Same as the above element it looks like you left this part out of your submission. Let me know if you need any help or have any questions.
13.2.1: Evaluate vendor recommendations in the context of organization requirements.: In this element, I’m evaluating the redundancy, failover provisions, and security provided by your solution. As the customer has requested that failover be provided to Lihue and general redundancy of critical assets I’m aiming to identify that through your diagram. The topology diagram should include a firewall, an intrusion prevention system, and VLAN segregation of critical assets. Internet-facing assets should be in a DMZ to minimize the risks to internal clients.
You have a firewall object at each location which is a great start. Most importantly here I’m looking for DMZ and VLAN configurations to be shown visually on your topology.
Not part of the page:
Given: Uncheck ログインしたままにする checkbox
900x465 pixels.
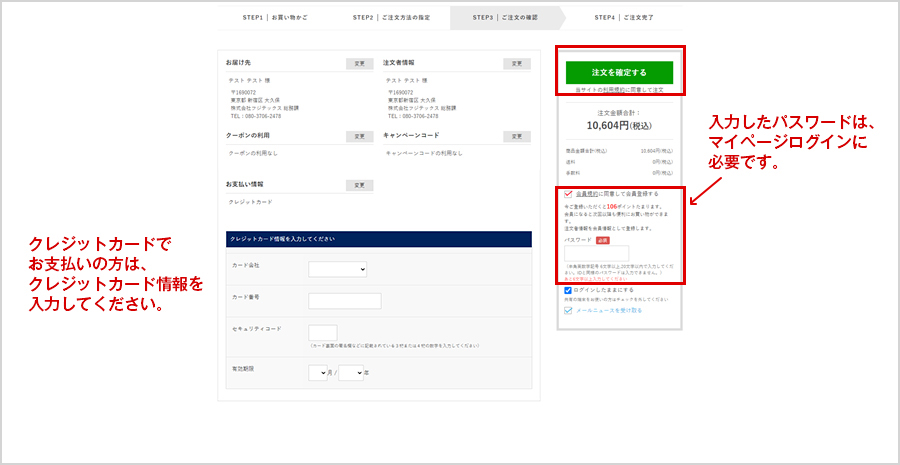Looking at the screenshot, I should tap(569, 290).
How do you want to isolate your end-users at layer two with VLANs? You know based on the requirements that the customer has a data center and user population at each location so a single VLAN is out of the question but put some thought into how you want to break everything apart at layer two. For the DMZ I’m looking to understand how internet-facing assets in the datacenter (like the Honolulu web servers) are situated behind your firewall. Within your campus design, I’m interested to see how you build out redundancy between your networking devices. This starts by showing how these devices interconnect and then work to eliminate single points of failure. Think about your client and their mission. Having a desktop go offline from failure isn’t a big deal but a whole floor or a whole building is probably unacceptable. Where can you build redundancy into your campus with additional links or devices to maintain a reasonable state of redundancy?
I used Draw.io for my diagram. Let me know what type of file you want me to upload, for now, I just did .pdf.